- Interactive map of Samlout
- Country: Cambodia
- Province: Battambang
- Time zone: UTC+07:00 (ICT)
- Geocode: 0209

= Samlout District =

Samlout (សំឡូត /km/) or Samlot is a district (srok) of Battambang Province, in northwestern Cambodia.

== Administration ==
The district is subdivided into 7 communes (khum) and 49 villages (phum). Due to conflict, census enumeration could not be conducted in Samlout district during the 1998 Census.

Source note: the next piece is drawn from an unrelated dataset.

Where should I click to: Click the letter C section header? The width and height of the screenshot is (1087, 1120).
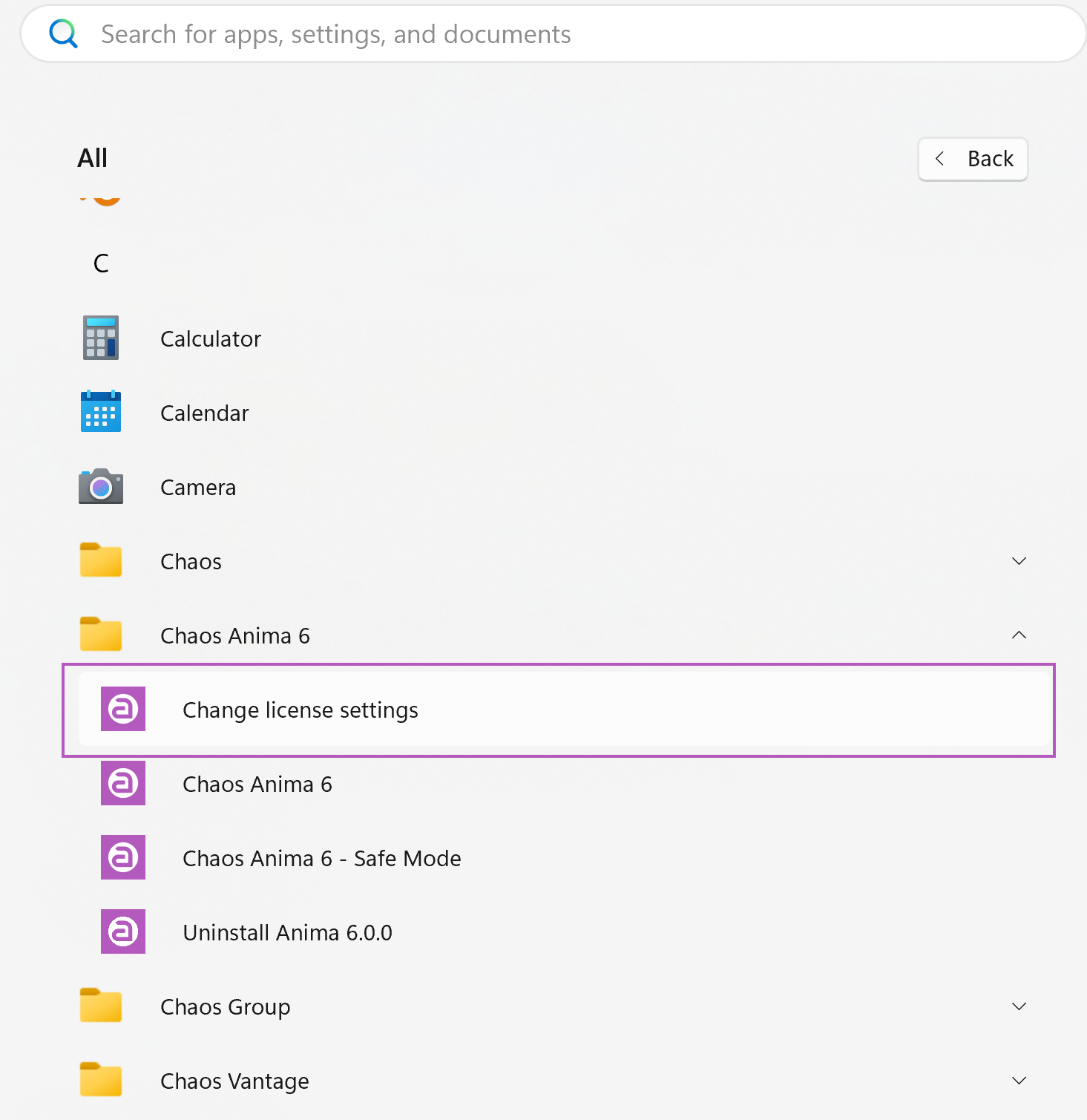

=== Communes and villages ===

| Khum (Communes) | Phum (Villages) |
|---|---|
| Ta Taok | OU Nonoung, Ou Kroach, Ou Traeng, Peam Ta, Peam, Ou Ta Teak, Ta Tok, Veal Rolueum, Phnum Rai |
| Kampong Lpou | Svay Chrum, Ou Daem Chek, Kampong Lpov, Ou Choam Kandal, Ou Choam Kraom, Ou Choam Leu, Kandal, Stueng Touch, Prey Thum |
| Ou Samrel | Ou Rumchek Kraom, Ou Rumchek Leu, Chamlang Romeang Kraom, Chamlang Romeang leu, Ou Samrael Kraom, Ou Samrael Leu |
| Sung | Chamkar Chek, Kandal, Kanh Chaang, Sre Reach, Shoung Muoy, Shuong Pir |
| Samlout | Chhar RoKar, Kantuot, Ou Chrab, Samlout, Srae Andoung Muy, Bueng Run |
| Mean Chey | Sre Sdao, Kampong Touk, Sre Chi Pao, Kam Chat, Ambib, Ta Non |
| Ta Sanh | Anlong Pouk, Doun Troek, Ou Sngout, Ou Tontim, Prey Rumchek, Ta Sanh Khang Chhueng, Ta Sanh Khang Tboang |

== Development efforts ==
In 2021, Angelina Jolie told People Magazine that she plans to return to Cambodia to establish the next “Women for Bees” program in the Samlout region to raise awareness of conservation efforts. Women for Bees aims to train 50 women beekeepers within five years and build 2,500 hives in 25 UNESCO biosphere reserves around the world, including Cambodia.